• **DOCUMENT EXTRACT**:
────────────────────────────────────────

The first step in translating and solving word problems is to read the problem entirely.  Don’t start trying to solve anything until you understand the problem.  First, make sure you know just exactly what the problem is asking for, then see what information they’ve given you.

The second step is to work in an organized manner.  Pick variables to stand for the unknowns, clearly labeling them so you’ll remember what they stand for.  It may help to make notes as you go along.  It can be quite frustrating to spend ten minutes solving a word problem on a test, only to realize at the end that you no longer have any idea what “x” stands for and you have to do the whole problem over again!  Staying organized will help you think clearly and help in translating your final answer back into words.

The third step is to look for key words.  Certain words indicate certain mathematical operations.  Below are lists of those commonly used.

Addition increased by
more than
total of
added to
Subtraction decreased by
difference between/of
less than
fewer than
Multiplication of
multiplied by
product of
Division out of
ratio of
quotient of
percent (divide by 100)
Equals is, are, was, were, will be
gives, yields
sold for

Other words and phrases:

“Increased/decreased by a factor of” can involve either addition or subtraction and multiplication.

“Per” can mean “divided by”, as in “Charley drove 90 miles on three gallons of gas.  How many miles did he get per gallon?”  Also, “a” sometimes means “divided by”, as in “When Marsha got gas, she paid $16.48 for four gallons.  What was the cost for a gallon?”

Be careful with the expression “less than.” If you see “1.5 less than x”, the temptation may be to write “1.5 – x”.  Do not do this!  Consider the statement, “Jack makes $1.50 an hour less than Dave.” You don’t figure Dave’s wage by subtracting $1.50 wage from Jack’s.  Instead, you subtract $1.50 from Dave’s wage.  So remember not to confuse the “less than” construction in word problems.

Also note that order is important in the “quotient/ratio of” and “difference between/of” constructions.  If a problems says “the ratio of x and y”, it means x divided by y.  If the problem says “the difference of x and y”, it means x – y.

Here are some examples of how to extract keywords from word problems.

“the sum of 8 and y translates to 8 + y

“4 less than x translates to x – 4

x multiplied by 13” translates to 13x

“the quotient of x and 3” translates to x/3

“the difference of 5 and y translates to 5 – y

“the ratio of 9 more than x to x translates to (x + 9)/x

“nine less than the total of a number and two” translates to (n + 2) – 9, which simplifies to n – 7

Here are some more lengthy examples:

The length of a football field is 30 yards more than its width.  Express the length of the field in terms of its width w.

Whatever the width is, the length is 30 yards more than that.  Remember “more than” means that we’re adding so you’ll be adding 30 to w and the expression they’re looking for is “Length = w + 30”.

Twenty gallons of crude oil were poured into two containers of different size.  Express the amount of crude oil poured into the smaller container in terms of the amount, g, poured into the larger container.

────────────────────────────────────────

• **REQUIREMENT 1**:
According to the word problems guide, what is the first step in translating and solving word problems?
• **REQUIREMENT 2**:
Return the passage of the word problems guide starting at "Be careful with" and ending at "from word problems.".

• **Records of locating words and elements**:
────────────────────────────────────────

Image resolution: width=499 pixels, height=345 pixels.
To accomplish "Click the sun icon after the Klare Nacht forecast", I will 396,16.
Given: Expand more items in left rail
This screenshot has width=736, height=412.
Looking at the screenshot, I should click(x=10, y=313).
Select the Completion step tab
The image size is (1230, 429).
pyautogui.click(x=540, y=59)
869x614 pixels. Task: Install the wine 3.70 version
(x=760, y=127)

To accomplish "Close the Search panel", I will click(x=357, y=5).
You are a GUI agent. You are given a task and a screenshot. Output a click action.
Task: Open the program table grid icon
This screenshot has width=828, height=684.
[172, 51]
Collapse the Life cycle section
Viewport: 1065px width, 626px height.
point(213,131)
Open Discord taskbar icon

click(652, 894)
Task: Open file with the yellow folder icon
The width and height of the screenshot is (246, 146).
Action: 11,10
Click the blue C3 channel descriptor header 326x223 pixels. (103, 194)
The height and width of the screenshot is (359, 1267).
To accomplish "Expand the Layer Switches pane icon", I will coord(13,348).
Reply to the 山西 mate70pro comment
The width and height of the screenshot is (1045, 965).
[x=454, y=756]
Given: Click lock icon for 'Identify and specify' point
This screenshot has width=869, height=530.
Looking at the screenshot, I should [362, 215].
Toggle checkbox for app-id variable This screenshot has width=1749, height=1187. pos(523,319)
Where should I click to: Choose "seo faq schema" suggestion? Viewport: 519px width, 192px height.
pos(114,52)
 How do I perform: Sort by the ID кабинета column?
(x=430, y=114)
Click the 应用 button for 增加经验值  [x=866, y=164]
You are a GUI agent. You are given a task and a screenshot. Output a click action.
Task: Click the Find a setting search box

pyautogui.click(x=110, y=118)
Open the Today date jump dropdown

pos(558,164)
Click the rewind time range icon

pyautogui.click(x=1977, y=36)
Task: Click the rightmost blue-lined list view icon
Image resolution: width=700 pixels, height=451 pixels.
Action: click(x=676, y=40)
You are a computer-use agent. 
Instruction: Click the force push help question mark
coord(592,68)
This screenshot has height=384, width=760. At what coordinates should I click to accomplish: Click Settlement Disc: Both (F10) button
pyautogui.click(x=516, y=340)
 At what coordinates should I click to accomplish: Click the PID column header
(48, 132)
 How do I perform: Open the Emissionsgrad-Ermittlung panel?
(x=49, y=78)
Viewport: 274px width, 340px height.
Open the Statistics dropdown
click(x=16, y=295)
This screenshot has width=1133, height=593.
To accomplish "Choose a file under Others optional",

────────────────────────────────────────

• **FINAL ANSWER 1**:
Read the problem entirely.

• **FINAL ANSWER 2**:
Be careful with the expression “less than.” If you see “1.5 less than x”, the temptation may be to write “1.5 – x”.  Do not do this!  Consider the statement, “Jack makes $1.50 an hour less than Dave.” You don’t figure Dave’s wage by subtracting $1.50 wage from Jack’s.  Instead, you subtract $1.50 from Dave’s wage.  So remember not to confuse the “less than” construction in word problems.

Also note that order is important in the “quotient/ratio of” and “difference between/of” constructions.  If a problems says “the ratio of x and y”, it means x divided by y.  If the problem says “the difference of x and y”, it means x – y.

Here are some examples of how to extract keywords from word problems.